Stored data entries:
----------------------------------------

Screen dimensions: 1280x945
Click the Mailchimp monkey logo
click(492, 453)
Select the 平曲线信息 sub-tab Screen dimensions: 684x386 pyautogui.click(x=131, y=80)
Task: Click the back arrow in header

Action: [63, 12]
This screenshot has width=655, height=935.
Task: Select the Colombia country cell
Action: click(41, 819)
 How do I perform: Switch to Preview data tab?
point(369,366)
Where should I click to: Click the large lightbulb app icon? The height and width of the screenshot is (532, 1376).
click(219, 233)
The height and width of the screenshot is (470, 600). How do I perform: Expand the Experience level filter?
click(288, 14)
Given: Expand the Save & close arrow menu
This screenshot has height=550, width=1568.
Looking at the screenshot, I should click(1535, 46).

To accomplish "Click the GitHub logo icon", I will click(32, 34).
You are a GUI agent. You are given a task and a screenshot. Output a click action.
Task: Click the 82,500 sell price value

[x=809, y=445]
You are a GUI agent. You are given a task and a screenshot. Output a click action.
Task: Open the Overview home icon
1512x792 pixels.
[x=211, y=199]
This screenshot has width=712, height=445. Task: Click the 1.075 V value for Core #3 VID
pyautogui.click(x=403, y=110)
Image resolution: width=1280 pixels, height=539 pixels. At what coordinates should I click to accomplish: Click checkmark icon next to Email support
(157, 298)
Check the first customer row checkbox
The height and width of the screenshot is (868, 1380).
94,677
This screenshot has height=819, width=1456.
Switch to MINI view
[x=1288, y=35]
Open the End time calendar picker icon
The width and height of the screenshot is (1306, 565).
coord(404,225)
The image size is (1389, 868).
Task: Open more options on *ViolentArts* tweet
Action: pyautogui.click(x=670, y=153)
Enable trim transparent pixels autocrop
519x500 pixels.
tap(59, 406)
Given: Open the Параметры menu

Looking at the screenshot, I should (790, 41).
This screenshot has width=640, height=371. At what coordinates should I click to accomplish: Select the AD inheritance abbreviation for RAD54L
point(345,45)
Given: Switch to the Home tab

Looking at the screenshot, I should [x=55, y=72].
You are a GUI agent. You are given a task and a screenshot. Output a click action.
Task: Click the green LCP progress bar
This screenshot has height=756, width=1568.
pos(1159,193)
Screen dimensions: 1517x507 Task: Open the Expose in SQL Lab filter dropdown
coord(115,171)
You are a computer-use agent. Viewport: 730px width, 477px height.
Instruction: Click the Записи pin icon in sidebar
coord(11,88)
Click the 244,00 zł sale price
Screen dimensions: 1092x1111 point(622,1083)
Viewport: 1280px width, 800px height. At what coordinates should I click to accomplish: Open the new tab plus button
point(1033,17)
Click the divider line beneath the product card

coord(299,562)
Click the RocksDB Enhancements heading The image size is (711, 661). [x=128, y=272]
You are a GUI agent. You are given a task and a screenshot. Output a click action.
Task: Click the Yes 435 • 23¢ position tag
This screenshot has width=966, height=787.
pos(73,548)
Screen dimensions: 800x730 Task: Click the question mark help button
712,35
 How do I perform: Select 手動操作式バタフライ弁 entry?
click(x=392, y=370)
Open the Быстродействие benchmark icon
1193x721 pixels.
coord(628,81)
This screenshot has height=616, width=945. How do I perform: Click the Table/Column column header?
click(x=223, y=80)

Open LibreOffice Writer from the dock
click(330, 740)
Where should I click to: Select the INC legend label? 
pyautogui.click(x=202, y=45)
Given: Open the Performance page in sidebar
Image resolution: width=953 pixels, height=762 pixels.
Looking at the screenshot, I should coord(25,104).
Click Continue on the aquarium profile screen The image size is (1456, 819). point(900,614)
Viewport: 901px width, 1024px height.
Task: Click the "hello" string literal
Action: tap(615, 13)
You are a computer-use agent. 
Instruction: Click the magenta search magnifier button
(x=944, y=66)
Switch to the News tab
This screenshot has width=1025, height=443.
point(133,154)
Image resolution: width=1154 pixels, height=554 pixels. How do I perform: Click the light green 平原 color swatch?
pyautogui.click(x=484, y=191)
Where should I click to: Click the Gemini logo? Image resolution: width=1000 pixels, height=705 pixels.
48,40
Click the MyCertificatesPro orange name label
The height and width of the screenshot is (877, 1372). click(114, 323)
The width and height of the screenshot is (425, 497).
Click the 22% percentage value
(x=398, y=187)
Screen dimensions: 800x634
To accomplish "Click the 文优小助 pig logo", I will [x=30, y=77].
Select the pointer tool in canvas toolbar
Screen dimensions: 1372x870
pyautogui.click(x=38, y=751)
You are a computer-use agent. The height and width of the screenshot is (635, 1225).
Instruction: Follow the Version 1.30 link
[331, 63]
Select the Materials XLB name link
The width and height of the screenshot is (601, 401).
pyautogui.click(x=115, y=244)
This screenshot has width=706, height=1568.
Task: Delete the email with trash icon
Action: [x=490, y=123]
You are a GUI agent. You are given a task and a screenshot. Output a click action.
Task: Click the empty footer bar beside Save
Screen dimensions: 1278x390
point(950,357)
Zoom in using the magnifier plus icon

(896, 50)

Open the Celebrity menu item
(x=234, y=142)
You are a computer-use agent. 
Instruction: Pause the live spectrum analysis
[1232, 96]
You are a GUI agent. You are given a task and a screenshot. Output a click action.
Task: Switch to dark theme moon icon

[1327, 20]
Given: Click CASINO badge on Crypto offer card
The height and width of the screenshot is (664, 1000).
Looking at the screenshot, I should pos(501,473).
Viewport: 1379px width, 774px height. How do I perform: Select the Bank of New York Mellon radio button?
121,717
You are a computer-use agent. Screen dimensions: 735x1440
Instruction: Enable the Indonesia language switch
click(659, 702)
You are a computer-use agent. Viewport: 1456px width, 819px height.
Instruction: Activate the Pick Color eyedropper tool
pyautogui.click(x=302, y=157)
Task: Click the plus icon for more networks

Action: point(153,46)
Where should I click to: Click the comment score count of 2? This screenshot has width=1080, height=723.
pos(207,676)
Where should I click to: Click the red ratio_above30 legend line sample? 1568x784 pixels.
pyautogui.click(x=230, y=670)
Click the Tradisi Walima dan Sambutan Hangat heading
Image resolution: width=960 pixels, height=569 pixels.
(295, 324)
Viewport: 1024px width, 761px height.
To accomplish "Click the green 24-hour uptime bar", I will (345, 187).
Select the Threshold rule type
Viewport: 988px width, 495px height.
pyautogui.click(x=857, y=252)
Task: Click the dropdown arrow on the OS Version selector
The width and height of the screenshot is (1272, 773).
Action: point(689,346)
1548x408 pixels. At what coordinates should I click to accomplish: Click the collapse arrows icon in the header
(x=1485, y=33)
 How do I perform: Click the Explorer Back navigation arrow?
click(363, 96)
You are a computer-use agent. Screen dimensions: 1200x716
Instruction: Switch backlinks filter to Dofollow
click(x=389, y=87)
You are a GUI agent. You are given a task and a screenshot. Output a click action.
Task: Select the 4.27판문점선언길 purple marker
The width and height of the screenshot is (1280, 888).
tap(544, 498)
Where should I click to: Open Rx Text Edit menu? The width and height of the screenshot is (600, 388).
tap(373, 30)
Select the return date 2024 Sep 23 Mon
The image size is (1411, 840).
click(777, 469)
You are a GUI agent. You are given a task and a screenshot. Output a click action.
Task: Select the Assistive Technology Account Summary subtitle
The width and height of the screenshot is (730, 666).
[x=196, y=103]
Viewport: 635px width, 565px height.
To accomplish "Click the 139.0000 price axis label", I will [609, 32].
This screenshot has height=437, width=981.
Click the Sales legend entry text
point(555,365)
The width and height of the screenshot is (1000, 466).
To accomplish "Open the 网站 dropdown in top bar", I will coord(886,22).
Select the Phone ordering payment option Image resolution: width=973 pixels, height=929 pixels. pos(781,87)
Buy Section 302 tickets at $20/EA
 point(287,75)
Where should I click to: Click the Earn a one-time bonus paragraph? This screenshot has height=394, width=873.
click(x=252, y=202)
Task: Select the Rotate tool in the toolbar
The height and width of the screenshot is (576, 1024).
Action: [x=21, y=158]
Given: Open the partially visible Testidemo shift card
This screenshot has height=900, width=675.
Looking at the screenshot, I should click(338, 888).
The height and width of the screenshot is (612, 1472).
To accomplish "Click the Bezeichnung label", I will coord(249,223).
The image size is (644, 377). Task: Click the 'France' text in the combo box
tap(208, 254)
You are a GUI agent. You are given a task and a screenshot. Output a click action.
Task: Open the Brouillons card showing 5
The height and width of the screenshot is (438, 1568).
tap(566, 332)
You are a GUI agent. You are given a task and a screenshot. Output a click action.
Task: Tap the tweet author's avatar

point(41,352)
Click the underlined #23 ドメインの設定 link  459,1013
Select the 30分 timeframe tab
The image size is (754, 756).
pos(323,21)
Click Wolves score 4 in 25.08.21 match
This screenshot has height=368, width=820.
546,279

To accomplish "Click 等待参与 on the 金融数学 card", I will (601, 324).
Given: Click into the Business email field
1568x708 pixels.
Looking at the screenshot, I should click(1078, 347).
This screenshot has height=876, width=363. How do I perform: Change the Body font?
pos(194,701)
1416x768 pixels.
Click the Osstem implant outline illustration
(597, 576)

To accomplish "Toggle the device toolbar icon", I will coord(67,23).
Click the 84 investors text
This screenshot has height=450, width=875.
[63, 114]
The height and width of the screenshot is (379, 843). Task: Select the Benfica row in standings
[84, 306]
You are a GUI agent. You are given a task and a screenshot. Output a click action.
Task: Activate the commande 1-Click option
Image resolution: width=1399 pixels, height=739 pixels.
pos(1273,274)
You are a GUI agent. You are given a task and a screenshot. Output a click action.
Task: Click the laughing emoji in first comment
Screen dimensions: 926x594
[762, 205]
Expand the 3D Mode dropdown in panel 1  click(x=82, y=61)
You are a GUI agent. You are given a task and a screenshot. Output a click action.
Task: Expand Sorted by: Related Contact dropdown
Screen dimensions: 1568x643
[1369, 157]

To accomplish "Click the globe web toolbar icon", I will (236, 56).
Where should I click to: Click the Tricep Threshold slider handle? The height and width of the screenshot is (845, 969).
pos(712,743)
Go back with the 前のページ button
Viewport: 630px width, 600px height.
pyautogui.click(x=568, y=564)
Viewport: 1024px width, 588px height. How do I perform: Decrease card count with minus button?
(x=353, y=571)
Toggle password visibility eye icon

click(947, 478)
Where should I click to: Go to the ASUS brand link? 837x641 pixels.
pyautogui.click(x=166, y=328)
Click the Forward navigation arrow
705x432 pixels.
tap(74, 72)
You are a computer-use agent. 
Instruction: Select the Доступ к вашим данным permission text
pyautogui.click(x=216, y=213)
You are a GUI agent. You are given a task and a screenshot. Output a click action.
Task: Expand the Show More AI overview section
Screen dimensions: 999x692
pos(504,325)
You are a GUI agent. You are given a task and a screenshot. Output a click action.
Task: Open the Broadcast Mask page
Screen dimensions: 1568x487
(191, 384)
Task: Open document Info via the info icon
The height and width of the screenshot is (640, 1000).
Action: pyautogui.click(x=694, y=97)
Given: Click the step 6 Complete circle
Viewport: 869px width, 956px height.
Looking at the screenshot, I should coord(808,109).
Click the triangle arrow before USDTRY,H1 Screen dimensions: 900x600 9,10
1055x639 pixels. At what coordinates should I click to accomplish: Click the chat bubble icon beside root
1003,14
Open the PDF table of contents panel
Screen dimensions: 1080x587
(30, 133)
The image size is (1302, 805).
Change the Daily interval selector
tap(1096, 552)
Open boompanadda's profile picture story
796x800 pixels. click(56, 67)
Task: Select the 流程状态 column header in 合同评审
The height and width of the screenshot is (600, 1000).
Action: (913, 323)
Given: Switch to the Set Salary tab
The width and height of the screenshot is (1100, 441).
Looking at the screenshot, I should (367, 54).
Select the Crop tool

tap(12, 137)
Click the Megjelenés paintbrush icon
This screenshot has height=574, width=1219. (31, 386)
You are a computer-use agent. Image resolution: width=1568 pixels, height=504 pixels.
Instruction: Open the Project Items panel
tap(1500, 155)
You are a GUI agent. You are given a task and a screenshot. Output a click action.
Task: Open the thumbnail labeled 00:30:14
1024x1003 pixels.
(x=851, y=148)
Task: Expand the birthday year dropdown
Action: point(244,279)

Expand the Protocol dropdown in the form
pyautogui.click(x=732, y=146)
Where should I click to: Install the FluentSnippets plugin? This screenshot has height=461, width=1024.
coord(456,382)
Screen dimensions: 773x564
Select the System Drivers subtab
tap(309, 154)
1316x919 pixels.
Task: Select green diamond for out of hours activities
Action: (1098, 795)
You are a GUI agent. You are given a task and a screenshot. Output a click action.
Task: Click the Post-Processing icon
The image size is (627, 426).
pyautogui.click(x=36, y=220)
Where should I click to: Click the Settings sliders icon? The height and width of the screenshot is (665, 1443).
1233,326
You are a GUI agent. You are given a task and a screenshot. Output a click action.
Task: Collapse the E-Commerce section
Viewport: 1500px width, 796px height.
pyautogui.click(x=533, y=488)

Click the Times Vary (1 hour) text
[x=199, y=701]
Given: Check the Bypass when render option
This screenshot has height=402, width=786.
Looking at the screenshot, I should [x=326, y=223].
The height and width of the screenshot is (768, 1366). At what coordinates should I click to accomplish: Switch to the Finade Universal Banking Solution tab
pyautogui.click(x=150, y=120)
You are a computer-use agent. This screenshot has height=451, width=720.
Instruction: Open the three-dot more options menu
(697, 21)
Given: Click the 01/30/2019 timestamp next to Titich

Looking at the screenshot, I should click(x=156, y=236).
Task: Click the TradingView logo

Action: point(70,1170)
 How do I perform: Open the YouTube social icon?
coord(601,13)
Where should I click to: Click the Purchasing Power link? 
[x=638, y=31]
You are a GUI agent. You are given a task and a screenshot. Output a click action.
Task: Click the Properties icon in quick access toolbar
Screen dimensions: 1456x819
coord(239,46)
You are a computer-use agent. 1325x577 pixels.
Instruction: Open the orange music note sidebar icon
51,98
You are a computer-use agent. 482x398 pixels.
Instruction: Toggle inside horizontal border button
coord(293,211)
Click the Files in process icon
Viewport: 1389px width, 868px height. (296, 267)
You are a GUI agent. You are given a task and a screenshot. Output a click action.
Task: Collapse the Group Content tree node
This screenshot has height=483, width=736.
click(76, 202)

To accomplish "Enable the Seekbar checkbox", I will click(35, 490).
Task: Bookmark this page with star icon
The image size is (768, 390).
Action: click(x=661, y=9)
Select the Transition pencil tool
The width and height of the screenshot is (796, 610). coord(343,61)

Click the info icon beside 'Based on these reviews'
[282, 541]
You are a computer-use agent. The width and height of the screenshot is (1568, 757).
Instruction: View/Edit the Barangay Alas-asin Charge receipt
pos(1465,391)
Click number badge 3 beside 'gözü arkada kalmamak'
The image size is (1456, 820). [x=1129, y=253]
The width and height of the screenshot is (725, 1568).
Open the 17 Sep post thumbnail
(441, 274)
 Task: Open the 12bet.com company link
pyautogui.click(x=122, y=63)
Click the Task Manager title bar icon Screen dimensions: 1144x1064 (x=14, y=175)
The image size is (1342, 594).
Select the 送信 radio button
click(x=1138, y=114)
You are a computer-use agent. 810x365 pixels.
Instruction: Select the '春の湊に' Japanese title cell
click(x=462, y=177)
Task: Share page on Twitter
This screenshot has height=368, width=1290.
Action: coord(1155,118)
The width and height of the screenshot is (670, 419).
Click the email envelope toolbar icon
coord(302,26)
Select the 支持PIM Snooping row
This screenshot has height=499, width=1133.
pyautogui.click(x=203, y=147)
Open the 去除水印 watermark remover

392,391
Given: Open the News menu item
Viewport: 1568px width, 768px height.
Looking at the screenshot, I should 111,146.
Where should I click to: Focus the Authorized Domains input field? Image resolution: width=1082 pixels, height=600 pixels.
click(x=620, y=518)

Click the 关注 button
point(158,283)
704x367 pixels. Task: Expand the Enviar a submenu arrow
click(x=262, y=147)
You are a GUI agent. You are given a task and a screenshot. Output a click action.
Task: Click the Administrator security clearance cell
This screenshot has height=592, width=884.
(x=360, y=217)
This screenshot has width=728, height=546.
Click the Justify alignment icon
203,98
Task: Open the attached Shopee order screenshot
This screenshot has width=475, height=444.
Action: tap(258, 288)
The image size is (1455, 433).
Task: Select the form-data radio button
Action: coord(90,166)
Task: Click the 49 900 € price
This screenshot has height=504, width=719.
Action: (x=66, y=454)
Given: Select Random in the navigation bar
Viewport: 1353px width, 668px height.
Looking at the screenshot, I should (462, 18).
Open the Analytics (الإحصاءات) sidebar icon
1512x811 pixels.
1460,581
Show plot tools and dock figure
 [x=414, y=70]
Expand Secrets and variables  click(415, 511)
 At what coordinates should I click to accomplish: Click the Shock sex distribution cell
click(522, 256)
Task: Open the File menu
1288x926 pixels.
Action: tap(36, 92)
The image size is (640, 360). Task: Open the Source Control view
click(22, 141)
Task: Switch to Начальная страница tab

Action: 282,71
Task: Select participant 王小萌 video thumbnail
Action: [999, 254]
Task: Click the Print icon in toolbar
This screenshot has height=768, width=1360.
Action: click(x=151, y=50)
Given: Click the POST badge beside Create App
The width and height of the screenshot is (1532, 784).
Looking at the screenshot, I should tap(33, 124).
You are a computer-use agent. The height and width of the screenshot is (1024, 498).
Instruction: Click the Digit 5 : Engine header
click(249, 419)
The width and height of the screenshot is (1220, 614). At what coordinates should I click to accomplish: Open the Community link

----------------------------------------

Work request — Return each line of the data above that includes the word "checkbox".

Task answer —
Check the first customer row checkbox
To accomplish "Enable the Seekbar checkbox", I will click(35, 490).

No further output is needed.